Mail Merge takes a very long time

I have a web project that needs to merge up up to 100 rows of data into a merge. There are 31 potential merge fields, but normally only 2 or 3 of those fields are used. The final merged document can be up to 500 pages long.

I have a few merge fields that may or may not be HTML and 2 fields that can be image fields.


The merge process seems to take ~5 minutes to complete and I was wondering if there was anything I can do to speed the process.

  1. Would cutting down the number of available merge fields have a noticeable impact on the merge time?
  2. Would removing the image fields have a noticeable impact on the time?
  3. Are there any other suggestions that might speed the process up?

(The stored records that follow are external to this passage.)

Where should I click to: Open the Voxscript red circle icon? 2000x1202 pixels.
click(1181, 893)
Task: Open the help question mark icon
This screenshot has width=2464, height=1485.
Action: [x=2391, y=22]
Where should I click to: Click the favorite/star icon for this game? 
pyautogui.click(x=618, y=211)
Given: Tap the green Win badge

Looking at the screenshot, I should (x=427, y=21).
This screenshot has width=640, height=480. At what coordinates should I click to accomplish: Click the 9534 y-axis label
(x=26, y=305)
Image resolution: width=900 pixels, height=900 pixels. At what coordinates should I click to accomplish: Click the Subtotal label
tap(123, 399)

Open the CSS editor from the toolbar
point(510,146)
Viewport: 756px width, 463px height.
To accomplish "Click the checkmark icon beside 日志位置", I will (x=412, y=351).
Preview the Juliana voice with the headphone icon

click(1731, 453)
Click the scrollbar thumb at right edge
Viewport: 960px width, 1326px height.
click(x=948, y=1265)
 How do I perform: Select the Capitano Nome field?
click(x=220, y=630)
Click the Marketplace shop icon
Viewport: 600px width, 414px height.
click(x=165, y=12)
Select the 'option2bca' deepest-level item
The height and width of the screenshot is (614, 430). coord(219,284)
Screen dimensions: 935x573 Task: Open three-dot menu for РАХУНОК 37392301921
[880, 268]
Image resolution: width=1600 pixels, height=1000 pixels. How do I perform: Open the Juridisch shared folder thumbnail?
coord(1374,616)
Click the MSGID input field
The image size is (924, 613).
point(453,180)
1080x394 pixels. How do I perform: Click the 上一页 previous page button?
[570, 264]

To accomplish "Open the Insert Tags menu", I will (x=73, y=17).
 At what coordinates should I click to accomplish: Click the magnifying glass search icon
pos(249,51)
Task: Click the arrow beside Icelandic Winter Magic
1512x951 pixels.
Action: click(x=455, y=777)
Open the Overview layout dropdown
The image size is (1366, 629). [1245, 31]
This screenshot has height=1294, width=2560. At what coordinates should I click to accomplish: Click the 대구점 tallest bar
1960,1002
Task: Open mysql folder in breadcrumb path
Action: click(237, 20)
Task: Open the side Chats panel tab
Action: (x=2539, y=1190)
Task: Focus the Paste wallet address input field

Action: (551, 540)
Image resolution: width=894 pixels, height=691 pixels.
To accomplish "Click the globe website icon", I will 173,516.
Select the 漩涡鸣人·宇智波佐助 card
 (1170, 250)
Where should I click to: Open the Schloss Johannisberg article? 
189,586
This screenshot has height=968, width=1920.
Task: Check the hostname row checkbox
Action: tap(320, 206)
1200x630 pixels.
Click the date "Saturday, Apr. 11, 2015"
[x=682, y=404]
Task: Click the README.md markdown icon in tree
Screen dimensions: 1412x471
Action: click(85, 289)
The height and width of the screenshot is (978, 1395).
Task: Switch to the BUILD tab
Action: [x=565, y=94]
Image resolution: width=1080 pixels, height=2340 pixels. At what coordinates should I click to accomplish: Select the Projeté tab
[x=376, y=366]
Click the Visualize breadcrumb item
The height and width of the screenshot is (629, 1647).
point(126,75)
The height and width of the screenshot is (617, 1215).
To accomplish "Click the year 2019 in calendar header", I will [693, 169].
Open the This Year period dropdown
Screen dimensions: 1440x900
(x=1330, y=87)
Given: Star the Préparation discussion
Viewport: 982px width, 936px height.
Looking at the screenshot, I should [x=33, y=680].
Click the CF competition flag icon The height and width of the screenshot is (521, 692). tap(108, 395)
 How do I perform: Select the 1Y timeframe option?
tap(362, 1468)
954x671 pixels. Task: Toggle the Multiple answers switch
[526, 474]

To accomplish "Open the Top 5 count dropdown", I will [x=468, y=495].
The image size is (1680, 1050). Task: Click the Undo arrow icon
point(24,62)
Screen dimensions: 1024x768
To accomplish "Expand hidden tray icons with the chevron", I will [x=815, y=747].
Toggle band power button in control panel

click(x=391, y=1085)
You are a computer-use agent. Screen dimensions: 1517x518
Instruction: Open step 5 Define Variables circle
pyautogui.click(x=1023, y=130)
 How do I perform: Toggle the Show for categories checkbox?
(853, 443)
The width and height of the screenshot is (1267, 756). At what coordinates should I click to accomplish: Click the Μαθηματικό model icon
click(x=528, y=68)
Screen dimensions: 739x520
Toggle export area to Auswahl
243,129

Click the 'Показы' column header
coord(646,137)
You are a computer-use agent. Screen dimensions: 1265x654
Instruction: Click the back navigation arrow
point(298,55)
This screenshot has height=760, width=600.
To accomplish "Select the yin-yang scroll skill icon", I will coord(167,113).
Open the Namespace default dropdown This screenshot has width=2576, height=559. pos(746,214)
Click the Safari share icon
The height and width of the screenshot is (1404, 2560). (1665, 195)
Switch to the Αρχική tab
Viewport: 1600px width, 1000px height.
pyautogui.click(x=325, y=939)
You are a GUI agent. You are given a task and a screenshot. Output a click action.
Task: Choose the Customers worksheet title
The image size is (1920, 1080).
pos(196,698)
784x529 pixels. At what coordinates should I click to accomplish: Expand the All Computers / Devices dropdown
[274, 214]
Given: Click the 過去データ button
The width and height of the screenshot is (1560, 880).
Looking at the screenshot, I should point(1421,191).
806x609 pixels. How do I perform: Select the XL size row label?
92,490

My code is reasonably simple:
public static byte[] MergeFields(byte[] sourceDoc, DataTable dt)
{
byte[] rVal;
using (var wordByteStream = new MemoryStream(sourceDoc))
{
Document wordDoc = new Document(wordByteStream);
wordDoc.MailMerge.CleanupOptions = Aspose.Words.Reporting.MailMergeCleanupOptions.RemoveUnusedFields;
wordDoc.MailMerge.FieldMergingCallback = new HandleMerge();
wordDoc.MailMerge.Execute(dt);
rVal = wordDoc.SaveToByteArray();
}
return rVal;
}
public class HandleMerge : IFieldMergingCallback
{
void IFieldMergingCallback.FieldMerging(FieldMergingArgs e)
{
// All merge fields that expect HTML data should be marked with some prefix, e.g. ‘html’.
if (e.FieldValue != null && !string.IsNullOrEmpty(e.FieldValue.ToString()) && e.FieldValue.ToString().ContainsHtml())
{
// Insert the text for this merge field as HTML data, using DocumentBuilder.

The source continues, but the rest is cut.